Tuesday, July 1, 2008

More Updates on Life in Santa Fe





Now that the house and weather are accounted for, a few of the highlights since arriving here. On Friday night we celebrated our first week by going out for a nice dinner in town to the Anasazi Inn. It features noveau southwestern food, and was indeed quite good. Jake’s appetizer was a “cannelloni” with the shell made of thin strips of avocado wrapped around local goat cheese in a sauce of gazpacho. My main course was halibut over maitake mushrooms and fava beans and Jake’s featured lamb and – morels again! Shades of Europe.

On Saturday, we went for the really traditional Santa Fe food and entertainment.
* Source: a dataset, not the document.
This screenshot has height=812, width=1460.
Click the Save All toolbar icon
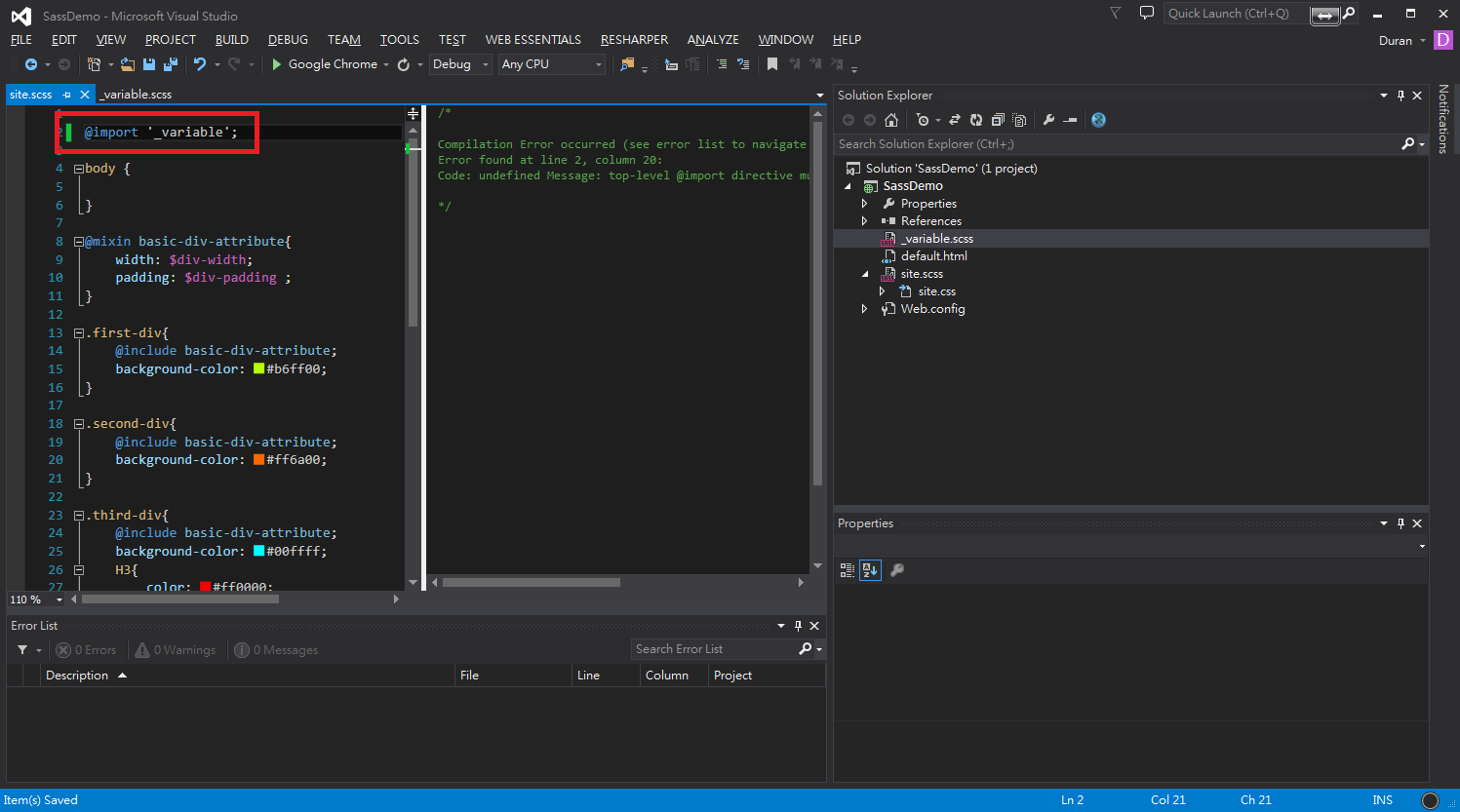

In the morning we went to the Farmer’s market and got lots of great local produce. As a supplement to breakfast we tried a foccaccia bread filled with apples and rhubarb. Next time I’m getting the breakfast burrito though filled with egg, fried potatoes and green chilies. Then we went down to the plaza later in the morning and caught the Gay Pride parade while eating a “Frito Pie”. This is a bag of fritos cut open with chili ladeled into it topped with cheese and optional jalapenos. Delicious! They sell these at the Five and Dime on the plaza and sometimes from a cart.

In the evening we went to the Santa Fe Rodeo. This was my first rodeo, and it was a blast. Events included bull riding and bareback bronco riding, calf roping, team calf roping, barrel racing and mutton busting. The rodeo starts with mutton busting. This is little kids, like 3- 6 years old I’m guessing based on size, that attempt to cling to a sheep. They all wore helmets and had huge grins after falling off, and the sheep seemed pretty patient with it all.

The bull riding was pretty frightening with the first rider falling off quickly and the bull seeming to be determined to gore him, but all was fine in the end. Very few cowboys managed to stay on the allotted 6 seconds and these were all professionals, many of whom are in the top 15 in the world apparently.

The bronco riding was different than I expected with the riders leaning back almost parallel to the horse and their legs having to stay in front of the cinch to get points. Most of them were also thrown off before 6 seconds were up.

The skill required for calf roping and barrel riding were most impressive, but the calf roping was generally unsuccessful. Guess the calves were running faster than usual that night. For the barrel riding, the women had to race around 3 barrels and back across the finish line in close to 17 seconds to win.

The rodeo offered featured lots of other entertainment. A local singer gave a decent rendition of the country western song about what she would do to her boyfriend’s pickup truck if he ever cheated on her but did not do so well leading the National Anthem. A group of women riders representing the Cheyenne Frontier Days did an amazing display of horsemanship with fancy patterns like the equivalent of a marching band on horseback at 35 mph. And a family with two boys ages maybe 8 and 16 performed. The 8 year old did trick riding including double vaults over his running pony, the 16 year old is the world’s best trick roper, both on the ground and on horseback performing really amazing roping displays, and the dad shot balloons with a 45 while running by on horseback.
On the homefront, the robin family has 3 babies keeping them very active!